Macau

Date:

  • 22 November 2006

Location:

  • Macau Ricci Institue

Time:

  • 18:00 to 21:30

Cost:

  • Free

Languages:

  • English

Speaker

Geoffrey Blowers

Geoffrey Blowers is Professor in the Department of Psychology and Associate Dean in the Faculty of Social Sciences at the University of Hong Kong. He is co-editor with Alison Turtle of Psychology Moving East: the status of Western Psychology in Asia and Oceania (Westview, 1987), co-author with Kieron O'Connor of Personal Construct Psychology in the Clinical Context (Ottawa/Montreal U.P, 1996) and has published papers on the reception of psychology and psychoanalysis in China and Japan.

Introduction

In this talk, the speaker will examine some attempts made in the 1920s and 1930s in India, Japan and China to introduce Freud's psychoanalytic ideas and the resistances they met. Beginning with Ernest Jones' famous retort to Malinowski's enquiry about the Œdipus complex in natives of the Trobriand islands, he will relate how, in the above mentioned countries, particular individuals had direct forms of communication with Freud and went on to offer specifically cultural variants on his theory of the Œdipus Complex.
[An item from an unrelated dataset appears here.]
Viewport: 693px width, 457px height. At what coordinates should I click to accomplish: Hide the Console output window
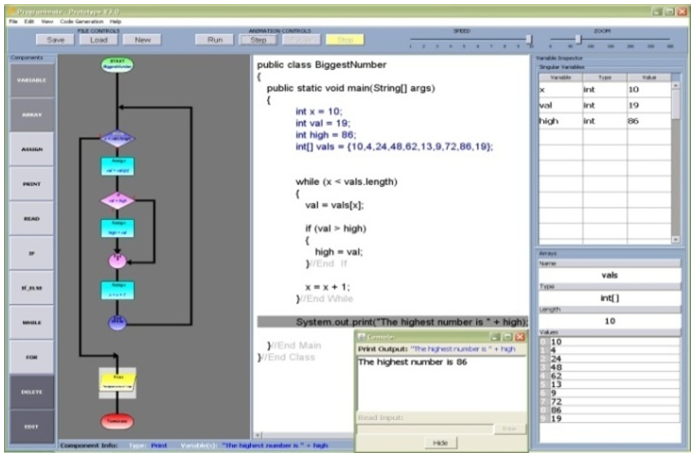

In all cases Freud remained cool to these ideas, even though, he argues, they were done as part of a general indigenising process to make Freud's ideas more palatable to and equated with indigenous beliefs of the cultures. The presentation will conclude with a discussion of the implications of this account for the present and future possibilities of Psychoanalysis in Asia.